Syrian government forces walk past destroyed buildings in the former militant-held Ansari district in the northern Syria city of Aleppo, December 23, 2016. (Photo by AFP)

Amid clean-up operations in the recently-liberated areas of eastern Aleppo, Syrian forces have discovered the bodies of 21 civilians massacred in prisons previously run by the Takfiri militants.

The official Syrian Arab News Agency (SANA) said there were five children and four women among those executed by the terrorists before withdrawal from areas under their control in the northwestern city.

“The bodies of martyrs were found inside prisons belonging to terrorist groups in al-Sukkari and al-Kallaseh neighborhoods… Upon close examination, the civilians were found to have been shot at from a very close range,” said Director of Aleppo Forensics, Zaher Hajo.

The military fully liberated Aleppo on December 22 in the final stage of a weeks-long push.
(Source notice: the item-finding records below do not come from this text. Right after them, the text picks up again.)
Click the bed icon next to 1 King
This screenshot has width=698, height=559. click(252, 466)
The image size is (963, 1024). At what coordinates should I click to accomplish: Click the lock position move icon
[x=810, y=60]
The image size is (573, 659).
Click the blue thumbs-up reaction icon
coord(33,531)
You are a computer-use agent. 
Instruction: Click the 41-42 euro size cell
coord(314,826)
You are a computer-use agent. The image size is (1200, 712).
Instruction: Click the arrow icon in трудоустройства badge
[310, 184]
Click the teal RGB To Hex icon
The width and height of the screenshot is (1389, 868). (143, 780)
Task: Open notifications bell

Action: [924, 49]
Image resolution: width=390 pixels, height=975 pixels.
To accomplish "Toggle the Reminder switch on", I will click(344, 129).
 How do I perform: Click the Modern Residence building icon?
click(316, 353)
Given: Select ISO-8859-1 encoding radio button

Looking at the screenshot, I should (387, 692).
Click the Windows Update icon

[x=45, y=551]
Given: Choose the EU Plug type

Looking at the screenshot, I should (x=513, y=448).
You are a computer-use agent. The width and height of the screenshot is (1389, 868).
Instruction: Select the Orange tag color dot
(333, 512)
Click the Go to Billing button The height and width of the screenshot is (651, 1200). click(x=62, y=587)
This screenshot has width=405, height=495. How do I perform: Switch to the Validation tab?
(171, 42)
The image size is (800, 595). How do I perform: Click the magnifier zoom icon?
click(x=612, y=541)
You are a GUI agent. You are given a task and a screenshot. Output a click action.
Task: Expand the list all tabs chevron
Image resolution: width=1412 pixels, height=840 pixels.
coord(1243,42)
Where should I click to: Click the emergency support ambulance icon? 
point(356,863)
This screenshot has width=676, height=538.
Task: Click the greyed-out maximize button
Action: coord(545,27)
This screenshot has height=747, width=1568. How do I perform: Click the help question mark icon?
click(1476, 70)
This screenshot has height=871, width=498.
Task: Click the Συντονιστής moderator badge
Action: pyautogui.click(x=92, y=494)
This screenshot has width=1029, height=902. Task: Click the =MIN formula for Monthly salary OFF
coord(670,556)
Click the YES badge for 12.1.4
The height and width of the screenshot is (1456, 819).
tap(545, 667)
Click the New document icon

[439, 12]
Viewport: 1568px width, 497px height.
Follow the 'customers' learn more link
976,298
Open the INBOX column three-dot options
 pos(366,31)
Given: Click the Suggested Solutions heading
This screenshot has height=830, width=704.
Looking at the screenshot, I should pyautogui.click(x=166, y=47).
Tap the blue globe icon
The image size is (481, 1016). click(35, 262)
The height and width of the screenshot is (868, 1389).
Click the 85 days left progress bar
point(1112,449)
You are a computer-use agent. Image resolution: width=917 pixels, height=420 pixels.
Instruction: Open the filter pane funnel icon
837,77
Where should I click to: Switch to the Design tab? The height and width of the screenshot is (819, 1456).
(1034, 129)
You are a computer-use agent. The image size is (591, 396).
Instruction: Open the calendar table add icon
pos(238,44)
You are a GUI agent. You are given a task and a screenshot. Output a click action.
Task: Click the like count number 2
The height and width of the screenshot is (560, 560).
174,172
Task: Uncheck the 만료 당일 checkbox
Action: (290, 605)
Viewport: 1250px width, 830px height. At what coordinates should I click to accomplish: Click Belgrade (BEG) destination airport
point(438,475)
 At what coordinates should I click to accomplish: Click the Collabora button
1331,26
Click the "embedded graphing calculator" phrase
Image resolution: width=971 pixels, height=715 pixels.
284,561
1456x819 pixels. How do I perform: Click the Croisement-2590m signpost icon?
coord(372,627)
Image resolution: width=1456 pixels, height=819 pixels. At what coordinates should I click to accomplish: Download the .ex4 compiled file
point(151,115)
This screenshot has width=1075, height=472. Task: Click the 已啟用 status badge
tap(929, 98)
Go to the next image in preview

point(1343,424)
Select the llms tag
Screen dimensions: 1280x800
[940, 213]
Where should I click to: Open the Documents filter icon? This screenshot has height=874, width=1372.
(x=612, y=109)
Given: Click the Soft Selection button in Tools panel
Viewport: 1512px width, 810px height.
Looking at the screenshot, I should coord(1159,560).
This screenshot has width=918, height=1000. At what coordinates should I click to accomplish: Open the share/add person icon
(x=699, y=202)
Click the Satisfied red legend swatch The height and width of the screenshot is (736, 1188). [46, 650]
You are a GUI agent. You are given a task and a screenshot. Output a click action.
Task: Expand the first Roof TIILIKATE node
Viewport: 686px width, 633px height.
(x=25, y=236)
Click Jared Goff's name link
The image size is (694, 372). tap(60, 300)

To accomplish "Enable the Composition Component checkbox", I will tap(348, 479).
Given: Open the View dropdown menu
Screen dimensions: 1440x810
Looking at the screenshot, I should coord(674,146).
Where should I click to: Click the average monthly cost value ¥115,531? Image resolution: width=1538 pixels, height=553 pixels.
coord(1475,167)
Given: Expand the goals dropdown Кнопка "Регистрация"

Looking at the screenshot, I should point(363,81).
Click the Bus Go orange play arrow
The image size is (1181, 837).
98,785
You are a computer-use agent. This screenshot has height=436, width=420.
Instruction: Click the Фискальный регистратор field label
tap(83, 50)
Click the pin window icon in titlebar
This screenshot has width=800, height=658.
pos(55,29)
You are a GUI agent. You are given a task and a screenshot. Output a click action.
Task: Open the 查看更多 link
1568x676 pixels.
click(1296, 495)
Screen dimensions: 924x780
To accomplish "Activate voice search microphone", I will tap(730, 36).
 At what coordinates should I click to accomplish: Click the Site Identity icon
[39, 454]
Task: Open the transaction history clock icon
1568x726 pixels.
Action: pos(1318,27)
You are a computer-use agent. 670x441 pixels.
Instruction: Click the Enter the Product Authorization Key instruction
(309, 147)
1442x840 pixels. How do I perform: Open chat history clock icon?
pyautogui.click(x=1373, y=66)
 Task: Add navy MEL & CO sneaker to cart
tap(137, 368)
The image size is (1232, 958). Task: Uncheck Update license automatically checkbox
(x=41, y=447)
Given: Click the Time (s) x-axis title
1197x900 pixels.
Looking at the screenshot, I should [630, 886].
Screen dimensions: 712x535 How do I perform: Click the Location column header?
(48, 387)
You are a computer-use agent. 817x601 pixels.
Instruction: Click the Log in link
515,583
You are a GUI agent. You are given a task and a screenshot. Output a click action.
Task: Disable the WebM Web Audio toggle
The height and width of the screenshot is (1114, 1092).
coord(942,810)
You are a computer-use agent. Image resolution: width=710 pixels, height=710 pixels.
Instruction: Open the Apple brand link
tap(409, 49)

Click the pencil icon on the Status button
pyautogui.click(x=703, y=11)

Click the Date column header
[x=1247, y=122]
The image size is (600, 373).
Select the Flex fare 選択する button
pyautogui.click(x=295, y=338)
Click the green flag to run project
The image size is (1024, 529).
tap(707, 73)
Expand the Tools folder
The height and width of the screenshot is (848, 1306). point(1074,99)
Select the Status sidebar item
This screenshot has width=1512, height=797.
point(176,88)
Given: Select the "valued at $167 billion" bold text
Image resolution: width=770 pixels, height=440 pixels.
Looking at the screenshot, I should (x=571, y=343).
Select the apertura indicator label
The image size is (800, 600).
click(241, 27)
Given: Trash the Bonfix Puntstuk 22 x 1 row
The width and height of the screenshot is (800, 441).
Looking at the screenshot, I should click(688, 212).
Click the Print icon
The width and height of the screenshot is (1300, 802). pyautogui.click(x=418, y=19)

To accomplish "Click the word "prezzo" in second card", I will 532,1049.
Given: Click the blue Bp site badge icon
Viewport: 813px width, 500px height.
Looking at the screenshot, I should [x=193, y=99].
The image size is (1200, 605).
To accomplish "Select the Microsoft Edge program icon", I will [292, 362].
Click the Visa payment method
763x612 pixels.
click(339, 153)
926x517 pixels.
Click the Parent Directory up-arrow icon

The militants had been controlling the city’s eastern part since 2012, a year after foreign-backed militancy swept over the country.

As the terrorists were feeling the heat from army advances, they began using civilians as human shields to hamstring Syrian troops in their operations.

According to the report, towards the end of the liberation operation, scores of civilians, who had been abducted by Jabhat Fateh al-Sham (formerly al-Nusra Front), escaped its prisons, reaching an army checkpoint. 

The photo shows a group of militants from the former al-Nusra Front, renamed Jabhat Fateh al-Sham. (By AFP)

The escapees have given gruesome accounts of killings carried out by the Takfiri terror group against civilians.

Meanwhile, SANA said as many as 150 militants had laid down arms in al-Sanamin, a town in the countryside of the southwestern city of Dara’a, in order to fall under an amnesty law issued by President Bashar al-Assad, which pardons those ceasing to partake in the armed conflict.

Dara’a Governor Mohammad Khaled al-Hannous then declared al-Sanamin “the first in the province…to be cleared of the armed presence.”

He added that some villages and towns in Dara’a Province, which bears the same name as that of its capital, were likewise about to be freed of militant presence.